### Problem to work on
Nothing in the records may be left out or reworded; return them exactly.

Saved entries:
---*---

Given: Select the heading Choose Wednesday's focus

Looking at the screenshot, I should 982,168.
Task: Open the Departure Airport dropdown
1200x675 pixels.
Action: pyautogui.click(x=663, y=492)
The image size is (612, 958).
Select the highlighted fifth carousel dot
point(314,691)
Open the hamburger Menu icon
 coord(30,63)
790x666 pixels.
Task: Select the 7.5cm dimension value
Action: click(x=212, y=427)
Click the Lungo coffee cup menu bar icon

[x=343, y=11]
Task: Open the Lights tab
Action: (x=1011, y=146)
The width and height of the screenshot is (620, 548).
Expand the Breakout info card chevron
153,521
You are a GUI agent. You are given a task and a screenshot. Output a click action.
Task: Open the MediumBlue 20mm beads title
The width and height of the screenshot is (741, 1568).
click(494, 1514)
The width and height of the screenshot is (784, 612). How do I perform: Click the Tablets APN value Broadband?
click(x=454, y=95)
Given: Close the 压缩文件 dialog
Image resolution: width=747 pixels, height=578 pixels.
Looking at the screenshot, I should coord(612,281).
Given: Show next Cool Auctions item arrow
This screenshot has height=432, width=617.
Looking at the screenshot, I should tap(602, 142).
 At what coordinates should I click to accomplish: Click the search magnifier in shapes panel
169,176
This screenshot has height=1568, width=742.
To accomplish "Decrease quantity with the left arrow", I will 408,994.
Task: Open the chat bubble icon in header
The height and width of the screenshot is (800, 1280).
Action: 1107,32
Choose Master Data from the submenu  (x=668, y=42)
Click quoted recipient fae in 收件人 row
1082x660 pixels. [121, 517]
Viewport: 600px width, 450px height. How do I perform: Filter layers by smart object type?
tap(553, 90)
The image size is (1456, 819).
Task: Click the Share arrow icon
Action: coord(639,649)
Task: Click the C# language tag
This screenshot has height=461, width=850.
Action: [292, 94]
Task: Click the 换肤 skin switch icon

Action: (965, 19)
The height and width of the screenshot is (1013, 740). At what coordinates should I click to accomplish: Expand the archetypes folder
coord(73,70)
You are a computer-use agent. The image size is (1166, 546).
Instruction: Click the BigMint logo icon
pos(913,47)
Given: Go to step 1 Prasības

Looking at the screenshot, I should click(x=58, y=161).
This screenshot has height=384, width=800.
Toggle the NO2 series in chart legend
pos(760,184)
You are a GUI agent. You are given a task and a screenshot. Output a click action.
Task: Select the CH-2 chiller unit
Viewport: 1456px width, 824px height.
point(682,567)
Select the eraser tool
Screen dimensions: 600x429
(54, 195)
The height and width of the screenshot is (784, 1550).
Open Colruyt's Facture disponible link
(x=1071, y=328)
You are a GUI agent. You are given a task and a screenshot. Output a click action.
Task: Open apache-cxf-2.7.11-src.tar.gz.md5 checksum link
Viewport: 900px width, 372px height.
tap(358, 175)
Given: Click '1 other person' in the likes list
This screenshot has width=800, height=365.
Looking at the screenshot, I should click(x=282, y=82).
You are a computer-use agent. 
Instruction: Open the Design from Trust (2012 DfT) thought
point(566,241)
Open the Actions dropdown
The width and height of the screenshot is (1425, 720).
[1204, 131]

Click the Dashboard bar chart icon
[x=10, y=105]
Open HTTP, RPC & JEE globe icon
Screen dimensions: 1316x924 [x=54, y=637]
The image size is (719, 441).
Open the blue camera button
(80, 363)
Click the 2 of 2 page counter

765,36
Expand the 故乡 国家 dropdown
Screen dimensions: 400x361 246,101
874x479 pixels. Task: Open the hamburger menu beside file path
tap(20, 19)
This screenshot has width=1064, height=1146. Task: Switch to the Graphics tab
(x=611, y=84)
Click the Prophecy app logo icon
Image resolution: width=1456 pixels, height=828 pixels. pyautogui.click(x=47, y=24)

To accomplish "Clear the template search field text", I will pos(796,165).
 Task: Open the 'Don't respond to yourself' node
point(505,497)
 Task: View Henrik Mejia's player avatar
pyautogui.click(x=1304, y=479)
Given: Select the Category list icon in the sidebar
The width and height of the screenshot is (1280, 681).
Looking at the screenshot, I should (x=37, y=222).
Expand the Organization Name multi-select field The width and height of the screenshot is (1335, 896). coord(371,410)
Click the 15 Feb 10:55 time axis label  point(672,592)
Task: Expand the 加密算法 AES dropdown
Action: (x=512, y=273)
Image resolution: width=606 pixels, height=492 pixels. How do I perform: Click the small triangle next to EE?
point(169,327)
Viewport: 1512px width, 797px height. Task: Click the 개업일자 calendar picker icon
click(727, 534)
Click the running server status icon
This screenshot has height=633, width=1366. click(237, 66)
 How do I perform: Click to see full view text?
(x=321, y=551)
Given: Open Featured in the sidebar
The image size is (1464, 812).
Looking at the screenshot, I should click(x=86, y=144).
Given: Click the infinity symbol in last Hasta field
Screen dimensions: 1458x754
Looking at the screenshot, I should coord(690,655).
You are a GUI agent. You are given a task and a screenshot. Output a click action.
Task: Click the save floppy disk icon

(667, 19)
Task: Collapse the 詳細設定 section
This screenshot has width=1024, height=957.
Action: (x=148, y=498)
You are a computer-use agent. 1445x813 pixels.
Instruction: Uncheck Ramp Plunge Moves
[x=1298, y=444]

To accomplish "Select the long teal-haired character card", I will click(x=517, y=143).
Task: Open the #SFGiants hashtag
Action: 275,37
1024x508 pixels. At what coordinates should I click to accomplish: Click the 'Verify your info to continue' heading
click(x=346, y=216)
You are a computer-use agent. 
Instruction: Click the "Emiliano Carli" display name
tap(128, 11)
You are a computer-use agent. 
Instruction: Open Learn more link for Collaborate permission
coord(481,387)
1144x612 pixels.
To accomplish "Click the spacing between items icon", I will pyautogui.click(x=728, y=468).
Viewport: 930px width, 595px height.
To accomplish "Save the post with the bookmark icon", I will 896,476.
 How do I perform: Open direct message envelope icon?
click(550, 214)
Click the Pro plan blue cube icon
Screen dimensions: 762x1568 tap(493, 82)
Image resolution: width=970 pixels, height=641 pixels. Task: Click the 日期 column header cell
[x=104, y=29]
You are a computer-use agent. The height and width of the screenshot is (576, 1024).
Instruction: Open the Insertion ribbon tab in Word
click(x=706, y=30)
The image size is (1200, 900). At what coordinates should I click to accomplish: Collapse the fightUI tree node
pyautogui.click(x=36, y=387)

---*---

### Completed task
Given: Select the heading Choose Wednesday's focus

Looking at the screenshot, I should 982,168.
Task: Open the Departure Airport dropdown
1200x675 pixels.
Action: pyautogui.click(x=663, y=492)
The image size is (612, 958).
Select the highlighted fifth carousel dot
point(314,691)
Open the hamburger Menu icon
 coord(30,63)
790x666 pixels.
Task: Select the 7.5cm dimension value
Action: click(x=212, y=427)
Click the Lungo coffee cup menu bar icon

[x=343, y=11]
Task: Open the Lights tab
Action: (x=1011, y=146)
The width and height of the screenshot is (620, 548).
Expand the Breakout info card chevron
153,521
You are a GUI agent. You are given a task and a screenshot. Output a click action.
Task: Open the MediumBlue 20mm beads title
The width and height of the screenshot is (741, 1568).
click(494, 1514)
The width and height of the screenshot is (784, 612). How do I perform: Click the Tablets APN value Broadband?
click(x=454, y=95)
Given: Close the 压缩文件 dialog
Image resolution: width=747 pixels, height=578 pixels.
Looking at the screenshot, I should coord(612,281).
Given: Show next Cool Auctions item arrow
This screenshot has height=432, width=617.
Looking at the screenshot, I should tap(602, 142).
 At what coordinates should I click to accomplish: Click the search magnifier in shapes panel
169,176
This screenshot has height=1568, width=742.
To accomplish "Decrease quantity with the left arrow", I will 408,994.
Task: Open the chat bubble icon in header
The height and width of the screenshot is (800, 1280).
Action: 1107,32
Choose Master Data from the submenu  (x=668, y=42)
Click quoted recipient fae in 收件人 row
1082x660 pixels. [121, 517]
Viewport: 600px width, 450px height. How do I perform: Filter layers by smart object type?
tap(553, 90)
The image size is (1456, 819).
Task: Click the Share arrow icon
Action: coord(639,649)
Task: Click the C# language tag
This screenshot has height=461, width=850.
Action: [292, 94]
Task: Click the 换肤 skin switch icon

Action: (965, 19)
The height and width of the screenshot is (1013, 740). At what coordinates should I click to accomplish: Expand the archetypes folder
coord(73,70)
You are a computer-use agent. The image size is (1166, 546).
Instruction: Click the BigMint logo icon
pos(913,47)
Given: Go to step 1 Prasības

Looking at the screenshot, I should click(x=58, y=161).
This screenshot has height=384, width=800.
Toggle the NO2 series in chart legend
pos(760,184)
You are a GUI agent. You are given a task and a screenshot. Output a click action.
Task: Select the CH-2 chiller unit
Viewport: 1456px width, 824px height.
point(682,567)
Select the eraser tool
Screen dimensions: 600x429
(54, 195)
The height and width of the screenshot is (784, 1550).
Open Colruyt's Facture disponible link
(x=1071, y=328)
You are a GUI agent. You are given a task and a screenshot. Output a click action.
Task: Open apache-cxf-2.7.11-src.tar.gz.md5 checksum link
Viewport: 900px width, 372px height.
tap(358, 175)
Given: Click '1 other person' in the likes list
This screenshot has width=800, height=365.
Looking at the screenshot, I should click(x=282, y=82).
You are a computer-use agent. 
Instruction: Open the Design from Trust (2012 DfT) thought
point(566,241)
Open the Actions dropdown
The width and height of the screenshot is (1425, 720).
[1204, 131]

Click the Dashboard bar chart icon
[x=10, y=105]
Open HTTP, RPC & JEE globe icon
Screen dimensions: 1316x924 [x=54, y=637]
The image size is (719, 441).
Open the blue camera button
(80, 363)
Click the 2 of 2 page counter

765,36
Expand the 故乡 国家 dropdown
Screen dimensions: 400x361 246,101
874x479 pixels. Task: Open the hamburger menu beside file path
tap(20, 19)
This screenshot has width=1064, height=1146. Task: Switch to the Graphics tab
(x=611, y=84)
Click the Prophecy app logo icon
Image resolution: width=1456 pixels, height=828 pixels. pyautogui.click(x=47, y=24)

To accomplish "Clear the template search field text", I will pos(796,165).
 Task: Open the 'Don't respond to yourself' node
point(505,497)
 Task: View Henrik Mejia's player avatar
pyautogui.click(x=1304, y=479)
Given: Select the Category list icon in the sidebar
The width and height of the screenshot is (1280, 681).
Looking at the screenshot, I should (x=37, y=222).
Expand the Organization Name multi-select field The width and height of the screenshot is (1335, 896). coord(371,410)
Click the 15 Feb 10:55 time axis label  point(672,592)
Task: Expand the 加密算法 AES dropdown
Action: (x=512, y=273)
Image resolution: width=606 pixels, height=492 pixels. How do I perform: Click the small triangle next to EE?
point(169,327)
Viewport: 1512px width, 797px height. Task: Click the 개업일자 calendar picker icon
click(727, 534)
Click the running server status icon
This screenshot has height=633, width=1366. click(237, 66)
 How do I perform: Click to see full view text?
(x=321, y=551)
Given: Open Featured in the sidebar
The image size is (1464, 812).
Looking at the screenshot, I should click(x=86, y=144).
Given: Click the infinity symbol in last Hasta field
Screen dimensions: 1458x754
Looking at the screenshot, I should coord(690,655).
You are a GUI agent. You are given a task and a screenshot. Output a click action.
Task: Click the save floppy disk icon

(667, 19)
Task: Collapse the 詳細設定 section
This screenshot has width=1024, height=957.
Action: (x=148, y=498)
You are a computer-use agent. 1445x813 pixels.
Instruction: Uncheck Ramp Plunge Moves
[x=1298, y=444]

To accomplish "Select the long teal-haired character card", I will click(x=517, y=143).
Task: Open the #SFGiants hashtag
Action: 275,37
1024x508 pixels. At what coordinates should I click to accomplish: Click the 'Verify your info to continue' heading
click(x=346, y=216)
You are a computer-use agent. 
Instruction: Click the "Emiliano Carli" display name
tap(128, 11)
You are a computer-use agent. 
Instruction: Open Learn more link for Collaborate permission
coord(481,387)
1144x612 pixels.
To accomplish "Click the spacing between items icon", I will pyautogui.click(x=728, y=468).
Viewport: 930px width, 595px height.
To accomplish "Save the post with the bookmark icon", I will 896,476.
 How do I perform: Open direct message envelope icon?
click(550, 214)
Click the Pro plan blue cube icon
Screen dimensions: 762x1568 tap(493, 82)
Image resolution: width=970 pixels, height=641 pixels. Task: Click the 日期 column header cell
[x=104, y=29]
You are a computer-use agent. The height and width of the screenshot is (576, 1024).
Instruction: Open the Insertion ribbon tab in Word
click(x=706, y=30)
The image size is (1200, 900). At what coordinates should I click to accomplish: Collapse the fightUI tree node
pyautogui.click(x=36, y=387)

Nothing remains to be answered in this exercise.